At this point, a person is at peace in the hands of God, unable to be hurt even by injuries others inflict. Prabhavananda parallels the ends of Jesus’ teaching — “But strive first for the kingdom of God and his righteousness, and all these things will be given to you as well” (6.33) with words from the Bhagavad Gita: “If a man worship me, and meditate upon me with an undistracted mind, devoting every moment to me, I shall supply all his needs, and protect his possessions from loss.” In the end — shifting to a vocabulary most Christians probably who not accept — he adss that once a person “has become spiritually illumined, he recognizes that body and mind are separate from the Atman [Self]; and his purified heart experiences the infinite happiness which exists beyond the grasp of the senses.”

Thus Swami’s teaching on this Sunday’s Gospel, in very short form. Since there will be just one more installment in this series, before Lent begins, it is not too early to reflect on the whole of his interpretation. Prabhavananda’s reading may be Hindu, but it is not shockingly other or strange. As your comments have shown, and other In All Things blogs indicated too, not every Christian would read the Sermon as does the Swami: his focus may be too ascetic, even monastic, too much for the few who have advanced far along the path, too much a combination of a very high ideal, though with plenty of room for the rest of us to do the best we can, even when it is less than Jesus’ ideal. His commentary is full of references to the Buddha, to Rama and Krishna, and to his own tradition’s Master, Ramakrishna. While he does believe that all the great teachers have to have basically the same message, he is not writing to establish a pluralist theology.

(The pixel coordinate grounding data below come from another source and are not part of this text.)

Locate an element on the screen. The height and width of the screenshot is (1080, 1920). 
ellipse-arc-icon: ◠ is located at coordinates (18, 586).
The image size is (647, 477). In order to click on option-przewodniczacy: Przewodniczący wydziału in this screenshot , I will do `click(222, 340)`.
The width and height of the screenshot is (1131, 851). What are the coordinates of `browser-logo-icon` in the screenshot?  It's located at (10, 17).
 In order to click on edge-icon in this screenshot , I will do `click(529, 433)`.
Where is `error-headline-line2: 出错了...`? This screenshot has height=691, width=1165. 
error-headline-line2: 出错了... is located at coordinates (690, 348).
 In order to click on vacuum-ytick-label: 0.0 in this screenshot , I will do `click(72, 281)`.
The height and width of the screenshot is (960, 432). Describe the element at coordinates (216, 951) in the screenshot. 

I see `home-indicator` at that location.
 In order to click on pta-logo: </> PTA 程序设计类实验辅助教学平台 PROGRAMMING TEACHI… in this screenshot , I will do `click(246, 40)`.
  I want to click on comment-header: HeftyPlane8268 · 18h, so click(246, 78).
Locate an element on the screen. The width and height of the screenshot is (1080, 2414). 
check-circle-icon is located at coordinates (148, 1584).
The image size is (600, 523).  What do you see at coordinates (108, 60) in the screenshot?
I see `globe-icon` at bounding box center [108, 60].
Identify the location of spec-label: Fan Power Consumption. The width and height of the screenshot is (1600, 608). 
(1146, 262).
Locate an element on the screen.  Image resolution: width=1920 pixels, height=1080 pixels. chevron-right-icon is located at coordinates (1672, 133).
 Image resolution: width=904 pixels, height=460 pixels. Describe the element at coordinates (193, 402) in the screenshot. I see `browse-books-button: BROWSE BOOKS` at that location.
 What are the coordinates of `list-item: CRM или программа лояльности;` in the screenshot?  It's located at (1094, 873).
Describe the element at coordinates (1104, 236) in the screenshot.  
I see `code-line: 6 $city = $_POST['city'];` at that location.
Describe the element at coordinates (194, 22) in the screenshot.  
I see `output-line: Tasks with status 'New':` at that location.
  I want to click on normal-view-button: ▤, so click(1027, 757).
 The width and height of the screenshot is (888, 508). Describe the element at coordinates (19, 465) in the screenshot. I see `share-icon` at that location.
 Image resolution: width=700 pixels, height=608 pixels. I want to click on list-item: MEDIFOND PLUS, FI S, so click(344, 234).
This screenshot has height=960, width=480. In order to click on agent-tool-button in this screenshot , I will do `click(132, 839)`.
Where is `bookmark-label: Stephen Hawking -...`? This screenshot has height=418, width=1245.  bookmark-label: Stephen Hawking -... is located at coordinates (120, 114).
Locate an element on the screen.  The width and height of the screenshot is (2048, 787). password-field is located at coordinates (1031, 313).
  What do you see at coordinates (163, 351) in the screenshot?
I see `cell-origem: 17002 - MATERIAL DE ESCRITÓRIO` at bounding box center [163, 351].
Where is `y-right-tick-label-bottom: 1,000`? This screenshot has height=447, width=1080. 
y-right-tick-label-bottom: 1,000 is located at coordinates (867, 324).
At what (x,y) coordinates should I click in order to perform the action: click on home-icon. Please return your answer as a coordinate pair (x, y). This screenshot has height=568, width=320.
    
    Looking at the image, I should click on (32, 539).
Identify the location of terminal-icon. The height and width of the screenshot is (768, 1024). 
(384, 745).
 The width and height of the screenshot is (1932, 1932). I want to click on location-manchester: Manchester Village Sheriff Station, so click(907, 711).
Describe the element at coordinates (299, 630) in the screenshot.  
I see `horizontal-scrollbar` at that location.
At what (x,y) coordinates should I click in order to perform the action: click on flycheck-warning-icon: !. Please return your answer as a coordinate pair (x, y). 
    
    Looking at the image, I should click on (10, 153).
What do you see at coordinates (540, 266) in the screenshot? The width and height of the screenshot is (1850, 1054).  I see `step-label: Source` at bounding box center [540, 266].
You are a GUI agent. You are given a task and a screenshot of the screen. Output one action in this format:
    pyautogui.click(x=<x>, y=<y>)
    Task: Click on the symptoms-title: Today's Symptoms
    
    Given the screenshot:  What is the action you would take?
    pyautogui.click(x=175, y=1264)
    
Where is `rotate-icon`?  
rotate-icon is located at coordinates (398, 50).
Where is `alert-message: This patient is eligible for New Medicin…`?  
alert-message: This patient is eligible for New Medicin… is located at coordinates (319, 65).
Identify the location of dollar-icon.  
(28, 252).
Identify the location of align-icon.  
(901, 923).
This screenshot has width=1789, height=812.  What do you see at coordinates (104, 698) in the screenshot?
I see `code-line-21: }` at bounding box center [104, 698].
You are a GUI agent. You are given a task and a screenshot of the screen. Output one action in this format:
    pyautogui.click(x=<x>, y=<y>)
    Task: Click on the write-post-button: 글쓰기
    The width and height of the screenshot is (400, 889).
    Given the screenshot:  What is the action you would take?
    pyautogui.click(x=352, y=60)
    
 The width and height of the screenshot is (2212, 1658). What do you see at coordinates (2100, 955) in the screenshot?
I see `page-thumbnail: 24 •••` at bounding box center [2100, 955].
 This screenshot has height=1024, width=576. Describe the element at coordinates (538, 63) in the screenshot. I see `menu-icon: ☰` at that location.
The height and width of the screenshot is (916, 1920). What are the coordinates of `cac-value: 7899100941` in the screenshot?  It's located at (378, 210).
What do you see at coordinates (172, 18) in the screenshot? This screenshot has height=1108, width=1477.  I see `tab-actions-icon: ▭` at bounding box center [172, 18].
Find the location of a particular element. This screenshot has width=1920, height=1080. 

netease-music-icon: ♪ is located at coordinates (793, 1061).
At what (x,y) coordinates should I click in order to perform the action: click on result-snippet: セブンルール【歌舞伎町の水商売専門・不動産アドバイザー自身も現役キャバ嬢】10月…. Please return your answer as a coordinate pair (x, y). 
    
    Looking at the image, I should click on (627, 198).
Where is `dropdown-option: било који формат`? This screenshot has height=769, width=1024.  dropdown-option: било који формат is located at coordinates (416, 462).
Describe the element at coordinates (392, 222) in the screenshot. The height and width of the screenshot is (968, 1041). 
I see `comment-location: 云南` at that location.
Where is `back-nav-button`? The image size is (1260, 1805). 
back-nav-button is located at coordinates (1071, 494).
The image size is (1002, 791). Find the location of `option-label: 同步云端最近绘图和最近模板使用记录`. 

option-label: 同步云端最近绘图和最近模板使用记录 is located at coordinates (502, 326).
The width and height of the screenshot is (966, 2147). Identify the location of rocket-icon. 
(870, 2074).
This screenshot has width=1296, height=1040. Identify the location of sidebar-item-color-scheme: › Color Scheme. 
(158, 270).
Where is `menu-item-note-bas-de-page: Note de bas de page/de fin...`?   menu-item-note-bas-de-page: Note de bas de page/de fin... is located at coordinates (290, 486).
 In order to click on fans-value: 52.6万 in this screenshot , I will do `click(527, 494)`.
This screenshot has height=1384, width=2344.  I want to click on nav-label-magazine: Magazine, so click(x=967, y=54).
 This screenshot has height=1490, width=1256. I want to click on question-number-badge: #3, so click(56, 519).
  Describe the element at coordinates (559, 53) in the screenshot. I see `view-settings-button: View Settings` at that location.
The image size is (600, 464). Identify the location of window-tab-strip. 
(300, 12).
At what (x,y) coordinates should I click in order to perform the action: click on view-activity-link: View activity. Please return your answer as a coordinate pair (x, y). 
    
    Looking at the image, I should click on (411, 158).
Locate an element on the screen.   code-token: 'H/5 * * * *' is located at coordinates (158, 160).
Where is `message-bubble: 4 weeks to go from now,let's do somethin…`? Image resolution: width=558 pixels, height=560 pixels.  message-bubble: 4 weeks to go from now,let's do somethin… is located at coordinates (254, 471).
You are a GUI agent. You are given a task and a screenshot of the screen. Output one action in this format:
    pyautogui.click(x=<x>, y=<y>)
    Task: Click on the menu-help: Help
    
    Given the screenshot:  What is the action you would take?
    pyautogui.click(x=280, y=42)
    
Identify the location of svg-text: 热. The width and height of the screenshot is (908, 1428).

He knows many religions, and knows that his readers know them too; he wants to draw on that diversity not to relativize Jesus, but to help his readers to focus on the message of Jesus, taking it seriously as likely to transform our lives.

So while you probably won’t have been hearing Prabhavananda’s version of the Sermon on Sundays, listening to him seems to be a wise — and Christian — thing to do.

One final installment, next week!

Comments

ROBERT ADJEMIAN | 2/25/2011 - 6:51pm
As an ex-Catholic, I find myself greatly impressed by the depth of thought in Fr. Clooney's articles on the Sermon on the Mount AccordingSermon on to Vedanta.

Sometimes it takes someone from outside the tradition, in this case Sw. Prabhavananda,  to provide a different viewpoint so we can understand a teaching that is at the heart of Christianity.

Should you be interested, you can find the book on sale at Amazon or direct from the publisher at http://www.vedanta.com/store/sermon_on_the_mount_vedanta.htm.

On a slightly different note, the photo of Christ on the cover of the book was voted by one Catholic group as the Christ photo of the 20th-century.
Beth Cioffoletti | 2/24/2011 - 5:40pm
"The wandering renunciants of Hindu tradition, having no possessions at all, who “prove that Christ’s teaching of perfect renunciation can be followed without any compromise.”"

I'm wondering how much communal support plays into the desire and ability to give up the security of wealth, the instinct to possess and accumulate. 

The nomadic Bedoiun cultures of the desert also live simply with few possessions.

Letting go of "I" and "mine" is a sign of advanced spirituality, ascetic discipline, and deep desire for God. ... but there are some cultures on earth that seem to be more conducive to this kind of living like the "grasses of the field".  Interestingly, they are not usually Christian.
Chris Sullivan | 2/24/2011 - 2:44pm
What I have found helpful in Swami Prabhavananda's approach is the gentle encouragement to the fullness of the Sermon on the Mount combined with the realistic assesmnet that most of us are not quite there yet.  Thanks Fr Clooney for bringing us that.